鮮魚店などでも石狩湾産の蝦蛄が並ぶようになり、そろそろ朝市でも蝦蛄が売られているだろうという目論見で、厚田と石狩の朝市を訪れてみた。結果からいうと厚田朝市では漁がまだ行われていない様で、蝦蛄の販売は無かったものの、石狩の朝市ではそれなりの数の蝦蛄が店頭に並んでいた。
まだ、蝦蛄の走りということもあり、雌のMサイズで150円/尾という値段であった。ちなみにLサイズは200円だそうだ。札幌市内に近い石狩朝市は、厚田と比較すると若干値付けは高いと感じるけれど、それでも市内の鮮魚店やスーパーで買うよりはやはり廉価だ。
それでも、朝市の雰囲気や店の数、売られている食材の種類でいえば、厚田の方が魅力的なのだが、やはり市内からは非常に距離があるのは事実だ。ガソリン代などを考えると、どちらの朝市へ行くか、その判断は難しく悩ましい。
厚田では蝦蛄が並んでいなかったものの、市場で入手できる桜鱒としては見事な1匹が売られていたので、これを買い求めた。桜鱒は流石に安くはないものの、この個体で3000円はお買い得だと思う。

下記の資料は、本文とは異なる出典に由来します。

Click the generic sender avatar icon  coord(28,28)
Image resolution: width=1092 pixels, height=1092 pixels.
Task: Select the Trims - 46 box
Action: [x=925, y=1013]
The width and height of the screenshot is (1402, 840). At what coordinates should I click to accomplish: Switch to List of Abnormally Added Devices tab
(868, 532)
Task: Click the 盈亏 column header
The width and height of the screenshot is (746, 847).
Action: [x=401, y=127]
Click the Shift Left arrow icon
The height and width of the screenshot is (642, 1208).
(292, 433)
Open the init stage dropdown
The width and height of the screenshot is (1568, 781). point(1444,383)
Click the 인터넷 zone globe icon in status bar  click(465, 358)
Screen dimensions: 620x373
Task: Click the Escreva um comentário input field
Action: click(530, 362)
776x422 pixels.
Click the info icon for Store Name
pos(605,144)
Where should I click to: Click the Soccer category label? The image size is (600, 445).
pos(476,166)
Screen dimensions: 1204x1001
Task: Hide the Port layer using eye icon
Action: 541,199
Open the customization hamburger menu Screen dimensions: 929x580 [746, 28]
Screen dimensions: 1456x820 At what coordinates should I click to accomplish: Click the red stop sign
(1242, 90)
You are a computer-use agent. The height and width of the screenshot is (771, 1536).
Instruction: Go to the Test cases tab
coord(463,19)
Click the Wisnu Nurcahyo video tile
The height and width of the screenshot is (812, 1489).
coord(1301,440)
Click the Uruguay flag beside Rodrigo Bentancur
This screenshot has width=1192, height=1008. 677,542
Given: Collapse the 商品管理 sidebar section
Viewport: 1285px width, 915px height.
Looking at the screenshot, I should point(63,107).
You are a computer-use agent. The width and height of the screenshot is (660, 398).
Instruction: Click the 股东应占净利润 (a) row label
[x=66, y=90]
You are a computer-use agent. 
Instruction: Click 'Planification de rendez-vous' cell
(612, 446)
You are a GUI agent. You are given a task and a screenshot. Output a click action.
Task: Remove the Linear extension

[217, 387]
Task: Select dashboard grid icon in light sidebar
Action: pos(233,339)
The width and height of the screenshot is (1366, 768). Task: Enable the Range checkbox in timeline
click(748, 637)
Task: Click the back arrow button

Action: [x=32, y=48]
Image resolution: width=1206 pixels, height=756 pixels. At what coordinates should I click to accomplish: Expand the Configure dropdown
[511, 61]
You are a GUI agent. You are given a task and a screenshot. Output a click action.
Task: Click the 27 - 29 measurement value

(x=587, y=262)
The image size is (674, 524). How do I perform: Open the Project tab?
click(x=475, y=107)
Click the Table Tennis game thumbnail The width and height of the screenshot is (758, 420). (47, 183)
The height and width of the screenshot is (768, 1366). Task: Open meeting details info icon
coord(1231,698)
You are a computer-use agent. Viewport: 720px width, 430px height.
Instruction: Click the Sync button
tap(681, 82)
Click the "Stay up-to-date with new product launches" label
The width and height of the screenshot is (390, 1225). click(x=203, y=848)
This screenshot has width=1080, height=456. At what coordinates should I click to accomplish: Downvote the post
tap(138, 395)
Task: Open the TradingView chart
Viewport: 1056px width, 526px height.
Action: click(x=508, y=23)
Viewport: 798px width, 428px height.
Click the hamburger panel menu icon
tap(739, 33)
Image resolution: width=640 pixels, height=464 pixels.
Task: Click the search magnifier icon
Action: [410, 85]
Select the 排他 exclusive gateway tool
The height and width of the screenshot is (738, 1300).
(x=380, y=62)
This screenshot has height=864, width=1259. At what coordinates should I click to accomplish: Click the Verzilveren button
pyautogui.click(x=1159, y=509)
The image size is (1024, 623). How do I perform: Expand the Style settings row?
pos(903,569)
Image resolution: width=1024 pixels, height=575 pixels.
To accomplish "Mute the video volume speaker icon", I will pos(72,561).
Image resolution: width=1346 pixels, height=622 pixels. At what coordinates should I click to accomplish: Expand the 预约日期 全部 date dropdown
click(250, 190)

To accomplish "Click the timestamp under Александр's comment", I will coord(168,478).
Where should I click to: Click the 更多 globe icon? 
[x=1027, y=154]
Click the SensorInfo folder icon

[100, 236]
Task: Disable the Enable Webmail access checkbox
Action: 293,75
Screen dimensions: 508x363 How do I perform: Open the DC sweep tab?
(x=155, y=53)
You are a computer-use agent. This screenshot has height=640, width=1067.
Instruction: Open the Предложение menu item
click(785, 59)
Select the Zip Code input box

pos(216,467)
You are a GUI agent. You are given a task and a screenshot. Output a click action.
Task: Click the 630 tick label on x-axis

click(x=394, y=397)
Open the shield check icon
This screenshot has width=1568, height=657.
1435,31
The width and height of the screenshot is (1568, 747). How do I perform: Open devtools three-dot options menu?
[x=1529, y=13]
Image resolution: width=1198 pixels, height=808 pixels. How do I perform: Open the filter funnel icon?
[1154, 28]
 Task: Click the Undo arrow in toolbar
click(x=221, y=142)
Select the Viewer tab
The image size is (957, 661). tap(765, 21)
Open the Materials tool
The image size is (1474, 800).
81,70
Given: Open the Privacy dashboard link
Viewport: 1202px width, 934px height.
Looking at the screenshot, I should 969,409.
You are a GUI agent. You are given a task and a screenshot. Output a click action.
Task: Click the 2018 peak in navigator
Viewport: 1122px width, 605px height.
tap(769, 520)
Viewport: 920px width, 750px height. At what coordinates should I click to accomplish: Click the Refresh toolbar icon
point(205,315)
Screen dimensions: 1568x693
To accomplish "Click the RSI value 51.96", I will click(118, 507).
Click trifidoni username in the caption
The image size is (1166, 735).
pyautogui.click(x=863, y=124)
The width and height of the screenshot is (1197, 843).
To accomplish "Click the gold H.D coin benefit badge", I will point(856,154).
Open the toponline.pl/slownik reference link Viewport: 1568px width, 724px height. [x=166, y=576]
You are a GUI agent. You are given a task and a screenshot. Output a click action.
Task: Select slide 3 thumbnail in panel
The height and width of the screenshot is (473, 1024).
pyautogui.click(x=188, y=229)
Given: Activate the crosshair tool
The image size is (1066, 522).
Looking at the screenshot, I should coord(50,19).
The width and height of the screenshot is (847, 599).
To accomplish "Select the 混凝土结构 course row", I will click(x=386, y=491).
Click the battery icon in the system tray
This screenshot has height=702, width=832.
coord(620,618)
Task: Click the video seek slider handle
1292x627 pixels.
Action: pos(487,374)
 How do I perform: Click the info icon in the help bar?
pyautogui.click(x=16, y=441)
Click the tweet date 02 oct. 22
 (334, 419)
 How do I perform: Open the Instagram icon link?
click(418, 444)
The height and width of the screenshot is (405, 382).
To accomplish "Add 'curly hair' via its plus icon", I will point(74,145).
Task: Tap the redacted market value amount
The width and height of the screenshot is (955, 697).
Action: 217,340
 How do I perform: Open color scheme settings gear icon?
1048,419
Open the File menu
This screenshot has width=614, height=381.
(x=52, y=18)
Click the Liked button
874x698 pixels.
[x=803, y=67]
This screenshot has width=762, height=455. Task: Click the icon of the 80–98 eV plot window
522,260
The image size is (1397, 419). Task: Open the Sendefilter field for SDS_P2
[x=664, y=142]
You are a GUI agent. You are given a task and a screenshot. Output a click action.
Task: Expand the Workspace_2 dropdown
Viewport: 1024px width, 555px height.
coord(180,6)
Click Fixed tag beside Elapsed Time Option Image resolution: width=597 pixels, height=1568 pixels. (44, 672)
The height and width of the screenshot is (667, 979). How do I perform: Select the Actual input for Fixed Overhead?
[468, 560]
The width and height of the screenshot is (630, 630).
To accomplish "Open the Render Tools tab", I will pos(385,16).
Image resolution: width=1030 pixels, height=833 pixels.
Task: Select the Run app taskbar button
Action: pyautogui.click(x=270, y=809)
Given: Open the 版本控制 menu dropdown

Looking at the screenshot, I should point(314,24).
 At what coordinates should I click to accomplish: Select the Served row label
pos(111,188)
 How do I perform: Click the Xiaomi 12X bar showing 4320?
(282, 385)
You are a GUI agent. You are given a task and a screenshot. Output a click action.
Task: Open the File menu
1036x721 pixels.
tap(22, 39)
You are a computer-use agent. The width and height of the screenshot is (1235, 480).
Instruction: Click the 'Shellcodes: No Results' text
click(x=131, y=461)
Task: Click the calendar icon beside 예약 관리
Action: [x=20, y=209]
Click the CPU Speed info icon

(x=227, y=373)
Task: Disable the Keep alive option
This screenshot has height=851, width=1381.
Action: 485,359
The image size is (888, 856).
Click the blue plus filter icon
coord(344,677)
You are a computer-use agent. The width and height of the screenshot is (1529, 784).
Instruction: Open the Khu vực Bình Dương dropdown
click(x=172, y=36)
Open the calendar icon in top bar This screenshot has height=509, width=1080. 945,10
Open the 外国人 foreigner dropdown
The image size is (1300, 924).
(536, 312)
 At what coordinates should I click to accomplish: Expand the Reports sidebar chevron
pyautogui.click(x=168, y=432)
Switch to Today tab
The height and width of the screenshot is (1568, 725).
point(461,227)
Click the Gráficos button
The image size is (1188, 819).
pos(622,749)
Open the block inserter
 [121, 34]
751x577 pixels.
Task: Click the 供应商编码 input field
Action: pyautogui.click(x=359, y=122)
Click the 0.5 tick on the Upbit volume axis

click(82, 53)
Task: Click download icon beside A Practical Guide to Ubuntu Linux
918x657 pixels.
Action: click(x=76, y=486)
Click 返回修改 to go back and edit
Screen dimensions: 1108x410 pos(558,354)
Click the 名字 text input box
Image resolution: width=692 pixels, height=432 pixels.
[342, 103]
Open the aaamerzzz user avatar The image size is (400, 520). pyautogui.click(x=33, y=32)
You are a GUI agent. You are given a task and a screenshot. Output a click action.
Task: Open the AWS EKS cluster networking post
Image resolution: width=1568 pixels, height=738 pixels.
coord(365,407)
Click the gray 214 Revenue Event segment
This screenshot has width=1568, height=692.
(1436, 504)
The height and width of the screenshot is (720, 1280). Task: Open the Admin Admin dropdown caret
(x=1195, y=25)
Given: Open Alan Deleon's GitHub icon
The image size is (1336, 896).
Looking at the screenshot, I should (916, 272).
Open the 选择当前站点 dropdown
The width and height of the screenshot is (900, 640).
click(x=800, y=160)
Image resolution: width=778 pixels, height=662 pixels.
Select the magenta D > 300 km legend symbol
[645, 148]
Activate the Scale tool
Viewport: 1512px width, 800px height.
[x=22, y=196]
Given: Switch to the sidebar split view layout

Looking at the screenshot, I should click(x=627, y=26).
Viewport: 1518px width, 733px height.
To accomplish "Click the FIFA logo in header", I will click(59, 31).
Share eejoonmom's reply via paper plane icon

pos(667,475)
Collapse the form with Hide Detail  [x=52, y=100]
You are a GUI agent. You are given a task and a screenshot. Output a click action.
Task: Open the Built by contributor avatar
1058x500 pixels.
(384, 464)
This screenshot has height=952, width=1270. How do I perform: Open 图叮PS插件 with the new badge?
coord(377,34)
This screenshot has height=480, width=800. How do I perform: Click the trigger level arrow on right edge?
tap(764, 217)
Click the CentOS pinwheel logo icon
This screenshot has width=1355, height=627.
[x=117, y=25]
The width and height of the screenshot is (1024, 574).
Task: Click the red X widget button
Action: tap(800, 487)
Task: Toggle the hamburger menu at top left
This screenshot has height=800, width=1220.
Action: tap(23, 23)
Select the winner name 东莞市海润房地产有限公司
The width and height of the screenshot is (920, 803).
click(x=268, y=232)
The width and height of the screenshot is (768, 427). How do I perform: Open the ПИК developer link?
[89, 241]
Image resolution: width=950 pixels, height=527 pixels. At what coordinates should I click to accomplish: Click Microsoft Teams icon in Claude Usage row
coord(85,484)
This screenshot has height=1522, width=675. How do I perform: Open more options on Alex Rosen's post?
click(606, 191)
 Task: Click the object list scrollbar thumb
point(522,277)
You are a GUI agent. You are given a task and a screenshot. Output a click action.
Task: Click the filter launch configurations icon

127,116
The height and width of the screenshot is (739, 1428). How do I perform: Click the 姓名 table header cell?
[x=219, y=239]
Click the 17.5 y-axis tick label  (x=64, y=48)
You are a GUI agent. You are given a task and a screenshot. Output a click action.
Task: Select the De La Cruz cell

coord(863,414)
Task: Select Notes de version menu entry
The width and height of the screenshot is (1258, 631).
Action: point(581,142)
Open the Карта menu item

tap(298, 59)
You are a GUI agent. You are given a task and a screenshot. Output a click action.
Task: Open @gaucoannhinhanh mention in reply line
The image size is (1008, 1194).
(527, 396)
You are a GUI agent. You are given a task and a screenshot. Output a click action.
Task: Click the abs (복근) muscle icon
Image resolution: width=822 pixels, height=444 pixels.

蝦蛄は江戸前寿司のねたとして有名で、茹であげた蝦蛄を薄醤油のヅケにして提供される。有名なのが神奈川の小柴産の蝦蛄で、江戸前寿司の名店では小柴産しか使わないとか。食べ比べた事はないけれど、食のプロがそういうのであれば、恐らくはそうなのであろう。
石狩湾産の蝦蛄は、荒い網目の刺し網で漁獲されており、他の産地に比べ、サイズが非常に大きいそうだ。網目が荒いので小型の蝦蛄や他の小魚が掛からないという仕組みらしい。資源保護と漁を両立させている手法の様で、今後も石狩湾で蝦蛄を楽しむ為にありがたい事だと思う。
それはさておき、石狩沖で獲れた蝦蛄をその場で茹であげ、産直の店頭で売られているそれは、文句無しに美味しいと思う。エビでもなく、カニのそれとも違う身の味と、産卵前のこの時期は雌のカツブシの食感が魅力的だ。
GW前後に開花した札幌の桜だけど、八重桜はそれらの桜が散った後に開花する。昨年もそうであったと記憶しているけど、八重桜が咲き始めると蝦蛄の季節となるように思える。実際は解禁や海況によって左右されるだろうけれど、夕方立ち寄った大通り公園では、リラの花も咲き始めていた。満開になるころは、蝦蛄漁も本格的にシーズンインとなるように思える。